An Uncertain Choice(59)



By the light of the lone candle on the table, the gray in his eyes turned sterling silver. “Then you’re confident he’ll win my freedom?”

“I believe the truth will eventually make itself known.” I only wished the duke would return soon and make things right, before it was too late. “And once you’re free, what will you do? Where will you go?”

He shrugged. “I suppose I always thought I’d fight in tournaments for a while so that I could save up a fortune for myself. And the duke will reward me with land for my service to him . . .”

“Have you ever thought of trying to reclaim what once belonged to your father?”

“No. ’Tis not mine to claim anymore. The lands, the castle, the wealth has changed hands many times over the years. And to go in now and try to win back what once belonged to my family would mean ripping away the livelihoods and homes of innocent people who now live and work there.”

“I respect you for your decision.”

The lines in his face had hardened. “So you see why I haven’t had reason to plan ahead. I have no future — ?at least not one that is worthy.”

I could sense from the darkness settling over him that I was losing him again to his past. “But you have such good ideas. I’ve listened to the way you’ve spoken with my noblemen. And all of your ideas for improvement have great merit. In fact, I should like to hear more of them, especially since you’ve aptly pointed out to me that I could help the poor of my kingdom in more efficient ways.”

I was relieved when his passion for the topic chased away his melancholy. The chess game lay untouched between us as I found myself enveloped in a conversation about the various ways I could promote prosperity and health among my people, the new farming techniques he proposed, the better methods for distributing help to those in need, the creation of better jobs and pay, and the ways to control illness.

I was swept so deeply into the discussion, I was startled when Bartholomew approached the table. “It’s nearly dawn, my lady. We need to get the prisoner back into his cell before the servants awake.”

Reluctantly, Derrick pushed away from the table and stood. As Bartholomew worked on switching the chains from Derrick’s feet back to his hands, I stifled a tired but satisfied yawn.

“Since we weren’t able to finish our chess game,” I said with a smile at him. “I propose a rematch on the coming night.”

“Yes, I propose the same,” he said with a wink, “as you still need the benefit of my chess expertise.”

I laughed softly. And as Bartholomew led him away, my heart filled with happiness and also an exquisite longing that I couldn’t explain or deny.

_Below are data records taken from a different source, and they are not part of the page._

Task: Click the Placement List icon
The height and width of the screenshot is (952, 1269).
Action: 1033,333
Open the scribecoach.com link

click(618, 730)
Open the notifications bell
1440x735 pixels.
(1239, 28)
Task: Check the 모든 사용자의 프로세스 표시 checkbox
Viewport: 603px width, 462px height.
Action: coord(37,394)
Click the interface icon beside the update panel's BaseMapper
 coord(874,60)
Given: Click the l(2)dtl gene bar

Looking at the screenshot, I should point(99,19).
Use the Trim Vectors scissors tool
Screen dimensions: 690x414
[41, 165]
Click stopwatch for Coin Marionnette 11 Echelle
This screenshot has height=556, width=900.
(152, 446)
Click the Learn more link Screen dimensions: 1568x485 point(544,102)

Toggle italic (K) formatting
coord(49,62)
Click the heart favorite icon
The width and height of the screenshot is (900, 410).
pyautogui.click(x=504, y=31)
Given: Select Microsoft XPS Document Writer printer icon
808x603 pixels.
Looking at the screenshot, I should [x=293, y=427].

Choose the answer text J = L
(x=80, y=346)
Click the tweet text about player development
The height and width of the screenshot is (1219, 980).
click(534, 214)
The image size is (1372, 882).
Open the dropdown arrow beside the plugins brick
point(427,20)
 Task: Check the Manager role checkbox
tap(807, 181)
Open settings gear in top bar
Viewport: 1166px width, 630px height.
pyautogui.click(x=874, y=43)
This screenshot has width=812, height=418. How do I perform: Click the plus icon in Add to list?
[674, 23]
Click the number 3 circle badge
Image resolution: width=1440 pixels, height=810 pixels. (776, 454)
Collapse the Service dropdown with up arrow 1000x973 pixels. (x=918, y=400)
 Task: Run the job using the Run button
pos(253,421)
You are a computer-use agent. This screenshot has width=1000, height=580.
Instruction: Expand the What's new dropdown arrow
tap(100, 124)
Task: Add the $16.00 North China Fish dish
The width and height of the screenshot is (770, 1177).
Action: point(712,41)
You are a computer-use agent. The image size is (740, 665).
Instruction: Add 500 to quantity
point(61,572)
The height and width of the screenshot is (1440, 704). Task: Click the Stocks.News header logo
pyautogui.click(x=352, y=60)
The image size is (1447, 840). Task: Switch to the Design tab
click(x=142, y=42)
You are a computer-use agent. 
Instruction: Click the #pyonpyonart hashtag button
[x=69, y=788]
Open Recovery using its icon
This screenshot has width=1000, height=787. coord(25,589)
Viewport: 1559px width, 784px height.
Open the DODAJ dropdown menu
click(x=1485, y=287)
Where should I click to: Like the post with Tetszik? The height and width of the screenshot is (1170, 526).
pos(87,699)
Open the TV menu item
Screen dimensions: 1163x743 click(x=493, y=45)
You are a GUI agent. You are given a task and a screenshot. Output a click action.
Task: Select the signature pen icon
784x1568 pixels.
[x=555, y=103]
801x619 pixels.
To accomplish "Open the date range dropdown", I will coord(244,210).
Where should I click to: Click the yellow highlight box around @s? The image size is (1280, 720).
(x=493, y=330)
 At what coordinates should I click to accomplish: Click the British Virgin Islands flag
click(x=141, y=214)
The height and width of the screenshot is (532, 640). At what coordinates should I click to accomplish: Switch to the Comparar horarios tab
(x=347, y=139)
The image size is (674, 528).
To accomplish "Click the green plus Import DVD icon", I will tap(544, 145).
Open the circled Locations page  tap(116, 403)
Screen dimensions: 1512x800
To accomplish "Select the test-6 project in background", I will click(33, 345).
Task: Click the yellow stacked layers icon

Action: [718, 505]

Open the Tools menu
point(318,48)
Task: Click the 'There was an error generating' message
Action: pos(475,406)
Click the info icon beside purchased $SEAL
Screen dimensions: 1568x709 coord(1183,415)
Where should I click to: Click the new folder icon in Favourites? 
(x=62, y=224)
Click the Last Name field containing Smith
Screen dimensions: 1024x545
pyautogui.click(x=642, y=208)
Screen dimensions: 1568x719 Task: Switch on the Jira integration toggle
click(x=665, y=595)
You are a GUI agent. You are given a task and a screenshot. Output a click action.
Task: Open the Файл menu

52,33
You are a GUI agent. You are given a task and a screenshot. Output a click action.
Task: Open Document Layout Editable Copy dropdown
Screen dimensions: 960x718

I fidgeted all day, my discontent growing until I thought I would fairly burst from the need to see him again. The next two days were filled with the same — ?waiting all day, my impatience growing until Trudy found me unbearable. My only outlet was in the ongoing investigation I was doing with the help of James, my porter. I’d sent him to scour the sheriff’s estate and to interview each of his servants. Not only did I hope to gain a clue about the identity of the true murderer, but I also hoped to find some evidence that might link the sheriff with the outbreaks, although I didn’t know what.

Even so, I couldn’t rest or find release from my inner torment until the dark hours of the night, when Bartholomew snuck Derrick into the Great Hall to the table in front of the hearth where we could talk for endless hours with the chess game between us.

Of course, the chess game never proceeded more than a play or two before a new conversation diverted our attention.

With only two nights left until my eighteenth birthday, a panic started to form in the pit of my stomach. James hadn’t discovered anything. And I couldn’t put aside the thought that the duke should have returned by now, that he should have found evidence to free Derrick and absolve him of his crimes. But we’d had no word from the duke or Sir Collin and Sir Bennet. My weeklong promise to my dear friend was ending, and my birthday was fast approaching, the day when I’d have no choice but to leave the castle and enter the convent to fulfill the Ancient Vow.

Most of my chests had already been transported to my new living quarters, and I knew the abbot was patiently awaiting my arrival.

But with each passing day, my uncertainty about entering the convent only grew. I’d prayed harder and more fervently that God would show me what he wanted me to do. I didn’t know how I could bear to leave Derrick. But I didn’t know what other choice I had.

I’d considered going against the abbot’s wise counsel and releasing Derrick. But if I did so, what kind of message would I send to my people about justice?

And what if I married him even though he was my prisoner? The problem was that even if I was agreeable to having Derrick for my husband, he’d never made any mention of wanting to marry me.

Certainly, I’d felt his attraction. And he’d hinted at wanting to be with me. But he hadn’t mentioned any plans. It was almost as if he were approaching our relationship the same way he played a game of chess — ?without any thought or strategy. Perhaps he didn’t know what he really wanted.

What if he didn’t love me enough to want to overcome the odds standing between us? Maybe he didn’t really love me at all. Maybe his feelings for me didn’t run as deeply as mine.